En la siguiente clase de inglés, llegué con anticipación y me senté en la primera fila. Sabía que eso lo iba a sorprender. Llegó el hombre y cerró la puerta. Me observó como quien ve a un borracho orinado y enseguida plantó esa sonrisa suspicaz para comenzar el ataque.

- ¿Qué pasó García, ahora también le va a quitar el asiento a sus compañeros que aprovechan la escuela? Usted que es rico… dijo paseando la mirada por el grupo para reunir cómplices en el linchamiento público.

- ¿Y? -Le contesté con un grito alargado. ¿No te jode?, ¿Cuándo le quité su dinero? A mí no me da pena. ¿A ti?

El Bulldog se le cayó la panza hasta debajo de los genitales. Quedó desinflado. Miraba los gestos de los compañeros para encontrar una respuesta sañuda.

-Yo pasé a la prepa por mis huevos y tengo el mismo derecho a sentarme donde sea- y froté la calva orgullosa.

Le hice pasar un puño de clavos por la garganta. Las mejillas coloradas y el hocico babeante echaban espumarajos. -Sálgase de mi clase-. Remató con una vocecita delgada. Respiré hondo sobre la nata de silencio suspendida en el aire. Caminé despacio con temblores en la rodilla hasta el pasillo y cuando me perdió de vista me incliné para recuperarme de la taquicardia.

El Bulldog me retiró el habla el resto del semestre y con descaro aprobé el curso.

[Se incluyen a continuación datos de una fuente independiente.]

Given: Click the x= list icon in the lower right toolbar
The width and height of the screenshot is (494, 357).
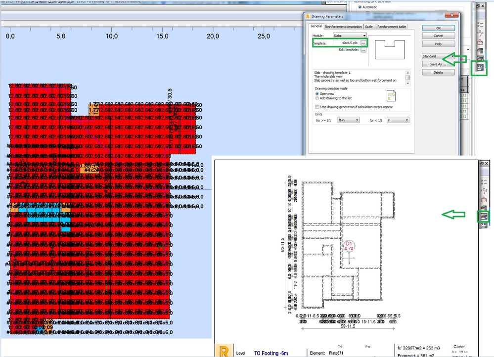Looking at the screenshot, I should coord(483,182).
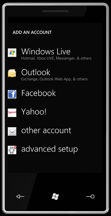Viewport: 111px width, 216px height.
Task: Tap the phone earpiece speaker slot
Action: click(x=55, y=11)
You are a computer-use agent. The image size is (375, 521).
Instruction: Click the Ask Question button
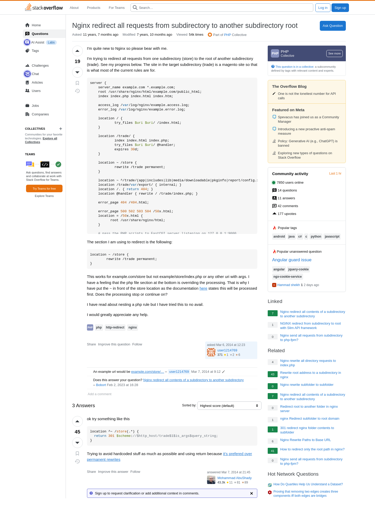333,26
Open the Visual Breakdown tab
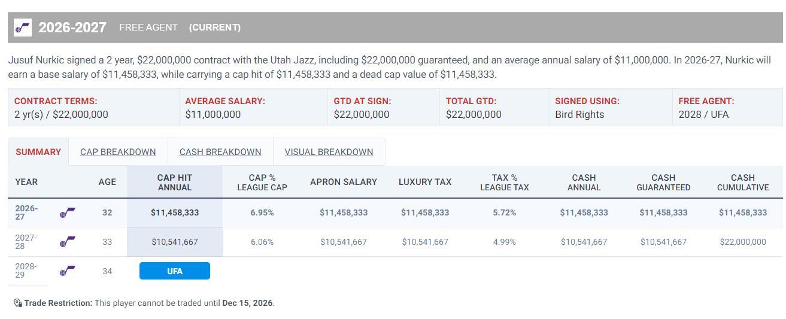 click(x=329, y=152)
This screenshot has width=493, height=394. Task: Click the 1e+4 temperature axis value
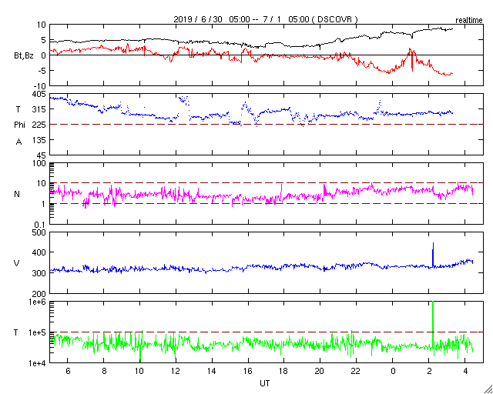click(x=33, y=362)
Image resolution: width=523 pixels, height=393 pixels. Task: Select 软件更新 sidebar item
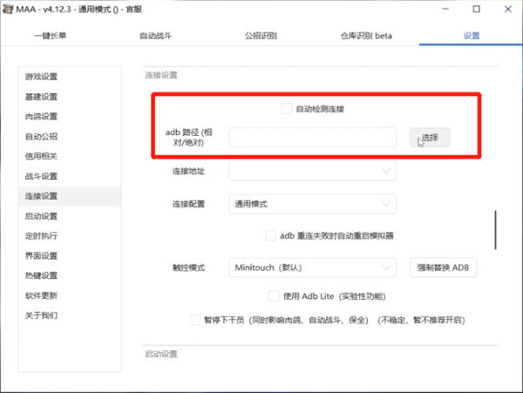click(x=42, y=295)
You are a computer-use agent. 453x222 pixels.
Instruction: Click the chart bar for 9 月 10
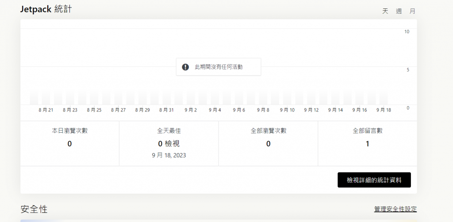(287, 98)
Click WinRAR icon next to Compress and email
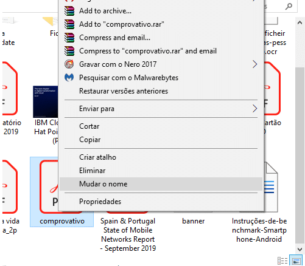305x266 pixels. [69, 38]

No lo volví a ver, pero su espíritu se manifiesta de formas misteriosas. Los que odian gratis. Los fementidos. Los traidores. Los acomplejados. Los que esperan verte en el piso sin meterte el pie. Los que creen que el talento se compra.

Del Bulldog aprendí lo que dice el Talmud: la mejor venganza es la felicidad.